About the Jew Score
Every profile is graded on three axes — the I, the O, and the K — each scored from 0 to 5. The total, out of 15, is the Jew Score. The verdict follows from the score, except when editorial judgment dictates otherwise (which is most of the time, frankly).
Is the person Jewish?
The empirical question. Halacha, paternal lineage, conversion, self-identification — we accept evidence from any reasonable source. A 5 means there is no question. A 0 means there is also no question, in the other direction.
How openly Jewish?
Plenty of Jews don't talk about it. Plenty of Jews can't shut up about it.

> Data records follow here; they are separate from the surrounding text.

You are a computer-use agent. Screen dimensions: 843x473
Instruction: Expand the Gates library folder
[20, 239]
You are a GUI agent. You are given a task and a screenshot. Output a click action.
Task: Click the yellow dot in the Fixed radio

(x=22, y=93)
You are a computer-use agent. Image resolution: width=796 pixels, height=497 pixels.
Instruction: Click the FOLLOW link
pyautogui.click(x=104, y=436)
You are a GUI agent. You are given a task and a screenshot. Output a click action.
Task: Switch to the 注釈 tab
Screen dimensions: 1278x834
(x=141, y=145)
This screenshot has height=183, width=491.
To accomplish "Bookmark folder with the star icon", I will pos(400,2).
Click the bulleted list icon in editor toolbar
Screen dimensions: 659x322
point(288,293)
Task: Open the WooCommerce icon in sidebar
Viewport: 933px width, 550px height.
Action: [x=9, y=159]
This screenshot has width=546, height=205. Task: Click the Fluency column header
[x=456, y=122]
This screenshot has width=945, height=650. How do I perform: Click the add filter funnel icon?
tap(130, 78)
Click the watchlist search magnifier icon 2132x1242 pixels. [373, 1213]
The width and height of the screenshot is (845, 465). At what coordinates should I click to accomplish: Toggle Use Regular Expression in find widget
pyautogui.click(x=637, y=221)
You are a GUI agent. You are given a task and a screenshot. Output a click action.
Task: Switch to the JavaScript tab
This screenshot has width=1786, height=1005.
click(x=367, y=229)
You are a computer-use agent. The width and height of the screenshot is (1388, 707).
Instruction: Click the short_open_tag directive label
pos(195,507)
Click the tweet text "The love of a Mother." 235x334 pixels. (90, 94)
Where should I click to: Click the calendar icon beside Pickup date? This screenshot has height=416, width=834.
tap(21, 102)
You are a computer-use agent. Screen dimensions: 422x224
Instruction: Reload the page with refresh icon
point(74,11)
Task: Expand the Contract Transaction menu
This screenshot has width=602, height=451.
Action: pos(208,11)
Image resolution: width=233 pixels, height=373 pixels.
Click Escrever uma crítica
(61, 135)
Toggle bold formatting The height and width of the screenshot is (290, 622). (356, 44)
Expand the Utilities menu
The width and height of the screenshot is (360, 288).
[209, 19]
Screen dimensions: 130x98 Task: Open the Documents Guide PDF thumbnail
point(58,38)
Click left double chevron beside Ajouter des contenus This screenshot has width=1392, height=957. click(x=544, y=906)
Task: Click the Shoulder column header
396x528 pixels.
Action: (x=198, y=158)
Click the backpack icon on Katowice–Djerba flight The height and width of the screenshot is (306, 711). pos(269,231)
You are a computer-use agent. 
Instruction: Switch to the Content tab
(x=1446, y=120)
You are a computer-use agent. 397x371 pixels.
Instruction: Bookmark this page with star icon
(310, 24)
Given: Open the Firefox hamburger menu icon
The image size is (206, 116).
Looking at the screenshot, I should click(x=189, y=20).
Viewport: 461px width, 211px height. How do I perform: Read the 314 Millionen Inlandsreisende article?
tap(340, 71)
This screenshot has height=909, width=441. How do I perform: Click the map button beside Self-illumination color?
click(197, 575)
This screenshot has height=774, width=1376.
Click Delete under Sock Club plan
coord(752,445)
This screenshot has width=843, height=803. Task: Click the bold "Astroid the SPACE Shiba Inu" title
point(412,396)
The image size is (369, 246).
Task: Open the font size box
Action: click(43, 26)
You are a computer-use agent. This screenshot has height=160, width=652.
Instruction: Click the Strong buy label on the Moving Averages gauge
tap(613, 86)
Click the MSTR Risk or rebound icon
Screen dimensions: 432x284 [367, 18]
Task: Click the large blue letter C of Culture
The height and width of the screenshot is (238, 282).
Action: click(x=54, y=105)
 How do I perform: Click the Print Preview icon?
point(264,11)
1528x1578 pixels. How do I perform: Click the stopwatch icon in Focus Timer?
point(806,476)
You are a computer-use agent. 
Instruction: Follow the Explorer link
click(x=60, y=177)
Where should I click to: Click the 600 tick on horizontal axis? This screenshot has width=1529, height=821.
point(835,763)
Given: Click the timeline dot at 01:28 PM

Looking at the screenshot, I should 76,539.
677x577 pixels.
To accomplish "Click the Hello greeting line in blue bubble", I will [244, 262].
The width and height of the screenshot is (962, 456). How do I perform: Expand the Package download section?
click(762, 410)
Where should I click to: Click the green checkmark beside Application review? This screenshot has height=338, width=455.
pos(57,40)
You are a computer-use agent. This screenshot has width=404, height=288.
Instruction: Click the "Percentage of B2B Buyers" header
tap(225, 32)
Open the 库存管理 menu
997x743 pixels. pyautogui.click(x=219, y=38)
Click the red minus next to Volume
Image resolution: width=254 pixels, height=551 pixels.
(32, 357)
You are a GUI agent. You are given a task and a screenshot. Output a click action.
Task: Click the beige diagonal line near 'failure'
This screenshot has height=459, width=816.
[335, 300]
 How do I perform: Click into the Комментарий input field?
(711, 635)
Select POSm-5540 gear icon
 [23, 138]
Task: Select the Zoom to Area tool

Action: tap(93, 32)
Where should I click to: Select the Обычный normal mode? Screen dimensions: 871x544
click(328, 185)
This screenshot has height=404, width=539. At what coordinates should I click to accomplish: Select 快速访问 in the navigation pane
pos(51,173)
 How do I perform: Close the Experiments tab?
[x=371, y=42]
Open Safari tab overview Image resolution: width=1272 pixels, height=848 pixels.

This score rewards visibility — the bagels, the Borscht Belt, the bar mitzvah on Curb. A high O is for those who carry it on their sleeve, and a low O for those who keep it in the drawer.
How much do they matter?
The contribution score. Have they done something — for art, science, comedy, the people, the world — that registers? Does their Jewishness shape the work, or vice versa? A high K is for legends. A low K is for that guy you've never heard of who once owned a deli.
Verdict thresholds
- 9–15 — Jew. Tribe.
- 4–8 — Borderline Jew. Discuss.
- 0–3 — Not a Jew. Sorry.
Editors reserve the right to override the verdict for cause. This is not a peer-reviewed journal.